© JUNGE FREIHEIT Verlag GmbH & Co.  www.jungefreiheit.de    27/02 28. Juni 2002

 
Respektlose Bestrafungen
Berlin: Anzeige gegen Anti-PDS-Demonstranten
Moritz Schwarz

Die Berliner Polizei hat gegen die drei Demonstranten Anzeige erstattet, die am Montag letzter Woche während der Gedenkfeier für die Opfer des Volksaufstandes vom 17. Juni 1953 vor der Gedenkstätte auf dem Friedhof Seestraße gegen die Berliner rot-rote Koalition und die Teilnahme von PDS- und SPD-Politikern an der Veranstaltung protestiert hatten.

Nach Aussage eines der drei Demonstranten gegenüber der JUNGEN FREIHEIT hat die Polizei das Ende der Veranstaltung und den Abzug der Presse abgewartet, um dann die Demonstranten - zwei von ihnen ehemalige politische DDR-Häftlinge - mit einer Anzeige zu "bestrafen". Nach Angaben des Teilnehmers Alexander Bauersfeld vom "Arbeitskreis der ehemaligen DDR-Häftlinge in der Evangelischen Kirche", hatte die Polizei sich zunächst erkundigt, ob man einen friedlichen Verlauf der Demonstration garantieren könne. Als dies zugesichert worden war, verzichteten die Ordnungshüter auf einen Platzverweis, erstatten aber dennnoch im Anschluß Anzeige. "Dabei haben wir den Friedhof aus Respekt vor den Toten des 17. Juni nicht betreten und auch nicht eigenmächtig die Kränze der anwesenden PDS/SED-Vertreter entfernt", so Bauersfeld gegenüber der JUNGEN FREIHEIT. "Das war eine spontane Demonstration.
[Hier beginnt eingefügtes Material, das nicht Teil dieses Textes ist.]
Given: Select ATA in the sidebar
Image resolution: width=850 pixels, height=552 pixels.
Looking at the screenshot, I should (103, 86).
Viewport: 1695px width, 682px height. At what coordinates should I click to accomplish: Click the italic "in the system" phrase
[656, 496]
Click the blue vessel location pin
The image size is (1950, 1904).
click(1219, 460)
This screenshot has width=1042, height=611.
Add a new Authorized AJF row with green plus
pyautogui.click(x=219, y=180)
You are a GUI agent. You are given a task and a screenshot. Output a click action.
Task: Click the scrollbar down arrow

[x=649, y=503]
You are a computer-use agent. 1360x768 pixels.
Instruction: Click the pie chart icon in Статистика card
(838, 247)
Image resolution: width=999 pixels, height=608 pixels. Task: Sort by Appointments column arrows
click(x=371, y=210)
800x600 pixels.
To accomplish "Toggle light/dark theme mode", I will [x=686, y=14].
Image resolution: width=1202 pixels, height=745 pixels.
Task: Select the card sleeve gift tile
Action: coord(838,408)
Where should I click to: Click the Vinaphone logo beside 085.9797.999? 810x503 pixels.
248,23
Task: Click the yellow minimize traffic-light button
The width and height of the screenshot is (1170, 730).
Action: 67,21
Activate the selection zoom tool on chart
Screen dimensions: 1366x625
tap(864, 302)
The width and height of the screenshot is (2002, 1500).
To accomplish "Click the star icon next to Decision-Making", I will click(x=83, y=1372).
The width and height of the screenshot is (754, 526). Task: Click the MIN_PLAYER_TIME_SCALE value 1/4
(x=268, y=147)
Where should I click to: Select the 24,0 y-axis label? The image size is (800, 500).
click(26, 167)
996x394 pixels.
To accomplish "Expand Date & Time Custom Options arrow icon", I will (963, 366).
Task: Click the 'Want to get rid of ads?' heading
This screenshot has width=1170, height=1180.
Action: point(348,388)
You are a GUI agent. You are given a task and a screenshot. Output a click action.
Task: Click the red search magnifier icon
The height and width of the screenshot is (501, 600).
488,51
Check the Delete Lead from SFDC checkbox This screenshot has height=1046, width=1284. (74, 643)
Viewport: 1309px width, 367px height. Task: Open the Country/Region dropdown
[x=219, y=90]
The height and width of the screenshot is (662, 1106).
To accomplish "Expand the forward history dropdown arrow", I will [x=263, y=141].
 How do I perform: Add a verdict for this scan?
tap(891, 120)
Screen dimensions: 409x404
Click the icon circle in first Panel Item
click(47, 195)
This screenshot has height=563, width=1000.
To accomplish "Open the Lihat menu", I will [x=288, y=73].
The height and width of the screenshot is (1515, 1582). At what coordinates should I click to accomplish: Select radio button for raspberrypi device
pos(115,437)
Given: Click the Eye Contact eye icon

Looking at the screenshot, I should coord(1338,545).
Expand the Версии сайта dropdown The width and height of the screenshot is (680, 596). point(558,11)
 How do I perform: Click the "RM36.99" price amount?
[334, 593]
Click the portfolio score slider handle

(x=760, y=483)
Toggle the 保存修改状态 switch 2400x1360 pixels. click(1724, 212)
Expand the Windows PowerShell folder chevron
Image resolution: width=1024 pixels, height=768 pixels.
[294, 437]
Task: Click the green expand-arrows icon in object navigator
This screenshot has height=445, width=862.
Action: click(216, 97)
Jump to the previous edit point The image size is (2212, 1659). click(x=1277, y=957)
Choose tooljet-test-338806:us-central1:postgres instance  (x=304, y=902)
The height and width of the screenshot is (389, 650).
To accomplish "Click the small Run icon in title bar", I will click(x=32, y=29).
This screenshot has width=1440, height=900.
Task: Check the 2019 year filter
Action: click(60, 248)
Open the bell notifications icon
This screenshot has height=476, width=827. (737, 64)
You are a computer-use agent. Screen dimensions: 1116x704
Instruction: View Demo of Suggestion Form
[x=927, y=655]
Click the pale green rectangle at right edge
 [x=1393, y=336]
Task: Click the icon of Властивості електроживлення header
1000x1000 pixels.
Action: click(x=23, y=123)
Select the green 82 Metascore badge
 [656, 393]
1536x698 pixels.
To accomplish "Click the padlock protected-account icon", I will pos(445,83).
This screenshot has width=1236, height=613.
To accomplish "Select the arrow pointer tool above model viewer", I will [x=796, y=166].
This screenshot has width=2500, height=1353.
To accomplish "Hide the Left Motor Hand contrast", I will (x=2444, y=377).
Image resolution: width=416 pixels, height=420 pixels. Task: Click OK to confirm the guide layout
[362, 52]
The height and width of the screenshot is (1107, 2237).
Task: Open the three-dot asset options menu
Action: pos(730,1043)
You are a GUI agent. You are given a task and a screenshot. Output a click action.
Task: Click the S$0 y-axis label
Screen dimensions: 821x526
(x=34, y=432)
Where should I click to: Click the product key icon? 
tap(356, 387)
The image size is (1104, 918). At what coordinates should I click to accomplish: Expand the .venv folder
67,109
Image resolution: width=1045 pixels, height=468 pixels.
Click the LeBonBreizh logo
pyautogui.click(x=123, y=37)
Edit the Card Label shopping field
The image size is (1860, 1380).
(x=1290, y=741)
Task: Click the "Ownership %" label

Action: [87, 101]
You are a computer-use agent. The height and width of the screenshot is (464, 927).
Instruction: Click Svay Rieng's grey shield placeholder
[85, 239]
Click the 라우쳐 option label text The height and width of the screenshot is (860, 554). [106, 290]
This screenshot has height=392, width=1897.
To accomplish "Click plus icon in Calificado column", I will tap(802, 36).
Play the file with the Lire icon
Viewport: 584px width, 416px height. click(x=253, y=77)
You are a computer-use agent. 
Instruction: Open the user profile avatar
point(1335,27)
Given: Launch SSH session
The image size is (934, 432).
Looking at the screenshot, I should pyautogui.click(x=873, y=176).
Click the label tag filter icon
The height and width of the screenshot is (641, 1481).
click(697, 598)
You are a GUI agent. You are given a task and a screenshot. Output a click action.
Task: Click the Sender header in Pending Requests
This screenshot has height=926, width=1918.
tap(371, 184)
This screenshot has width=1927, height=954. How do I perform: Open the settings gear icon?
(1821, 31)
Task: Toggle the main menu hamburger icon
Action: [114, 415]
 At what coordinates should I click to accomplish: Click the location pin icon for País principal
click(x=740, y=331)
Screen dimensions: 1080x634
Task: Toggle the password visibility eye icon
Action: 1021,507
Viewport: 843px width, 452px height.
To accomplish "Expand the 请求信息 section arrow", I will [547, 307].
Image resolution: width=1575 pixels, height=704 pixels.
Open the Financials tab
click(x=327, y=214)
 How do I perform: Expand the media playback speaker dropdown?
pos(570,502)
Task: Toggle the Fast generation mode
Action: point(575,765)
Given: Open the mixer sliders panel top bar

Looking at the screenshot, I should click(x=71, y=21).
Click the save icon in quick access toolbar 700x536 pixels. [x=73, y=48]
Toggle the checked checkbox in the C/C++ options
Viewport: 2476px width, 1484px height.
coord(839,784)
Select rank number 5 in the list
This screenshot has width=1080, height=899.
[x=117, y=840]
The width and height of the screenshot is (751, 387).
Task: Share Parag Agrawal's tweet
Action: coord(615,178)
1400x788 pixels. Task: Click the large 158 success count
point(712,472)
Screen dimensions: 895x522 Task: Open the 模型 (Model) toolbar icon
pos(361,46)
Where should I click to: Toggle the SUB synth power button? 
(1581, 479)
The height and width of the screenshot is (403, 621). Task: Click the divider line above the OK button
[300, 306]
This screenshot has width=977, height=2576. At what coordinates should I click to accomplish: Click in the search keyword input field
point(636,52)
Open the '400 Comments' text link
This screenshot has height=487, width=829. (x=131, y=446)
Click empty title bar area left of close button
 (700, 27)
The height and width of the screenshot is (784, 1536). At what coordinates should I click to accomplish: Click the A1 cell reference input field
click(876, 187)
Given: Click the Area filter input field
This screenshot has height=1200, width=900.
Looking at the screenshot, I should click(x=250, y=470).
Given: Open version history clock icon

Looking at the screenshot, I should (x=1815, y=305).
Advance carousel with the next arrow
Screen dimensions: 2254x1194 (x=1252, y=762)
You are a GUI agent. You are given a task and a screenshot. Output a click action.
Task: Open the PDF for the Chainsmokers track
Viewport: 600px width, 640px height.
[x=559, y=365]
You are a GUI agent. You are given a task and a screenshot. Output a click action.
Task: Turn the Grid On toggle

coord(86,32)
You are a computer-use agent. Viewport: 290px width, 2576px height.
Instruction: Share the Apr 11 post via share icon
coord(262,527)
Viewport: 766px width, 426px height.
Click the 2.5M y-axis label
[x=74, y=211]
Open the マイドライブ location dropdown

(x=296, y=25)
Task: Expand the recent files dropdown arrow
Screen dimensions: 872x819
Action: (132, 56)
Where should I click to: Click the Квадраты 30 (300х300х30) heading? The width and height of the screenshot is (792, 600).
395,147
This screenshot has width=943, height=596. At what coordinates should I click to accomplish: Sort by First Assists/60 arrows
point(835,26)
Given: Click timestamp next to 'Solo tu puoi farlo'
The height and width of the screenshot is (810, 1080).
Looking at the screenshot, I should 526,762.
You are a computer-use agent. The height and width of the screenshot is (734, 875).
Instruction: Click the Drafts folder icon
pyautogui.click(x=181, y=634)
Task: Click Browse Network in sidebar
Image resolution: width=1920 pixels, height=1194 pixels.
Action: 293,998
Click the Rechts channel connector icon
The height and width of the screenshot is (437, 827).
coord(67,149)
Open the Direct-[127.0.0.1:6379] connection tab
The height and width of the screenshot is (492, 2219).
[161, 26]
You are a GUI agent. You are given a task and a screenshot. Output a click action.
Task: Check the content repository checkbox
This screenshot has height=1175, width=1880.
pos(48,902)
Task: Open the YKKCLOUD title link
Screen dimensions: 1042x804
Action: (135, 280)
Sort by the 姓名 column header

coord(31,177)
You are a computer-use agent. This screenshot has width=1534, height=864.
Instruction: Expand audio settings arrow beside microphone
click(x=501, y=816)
Wir waren lediglich drei Personen."

Die Pressestelle der Berliner Polizei glaubt dagegen nicht an eine spontane Veranstaltung, dagegen sprächen die vorbereiteten Transparente. Diese waren allerdings für eine zuvor am Steinplatz abgehaltene Kundgebung der Opferverbände mitgeführt worden. "Ab drei Personen handelt es sich um eine anmeldepflichtige Demonstration", so ein Polizeisprecher gegenüber dieser Zeitung. "Eine rechtzeitige Anmeldung ist aber nicht erfolgt. Es geht also nicht um die Demonstration als solche, sondern um den Verstoß gegen die Anmeldepflicht. Die Beamten sind gehalten, diesen zu ahnden und haben keinen Ermessensspielraum."

Manfred Plöckinger, Veteran des 17. Juni und Vorsitzender des Opfer- und Interessenverbandes "Vereinigung 17. Juni" kommentierte gegenüber der JUNGEN FREIHEIT das Vorgehen der Polizei mit den Worten: "Gerade hatten wir aus dem Munde des Innenministers etwas vom spontanen Mut der Aufständischen des 17. Juni gehört. Den 17. Juni haben wir auch nicht angemeldet."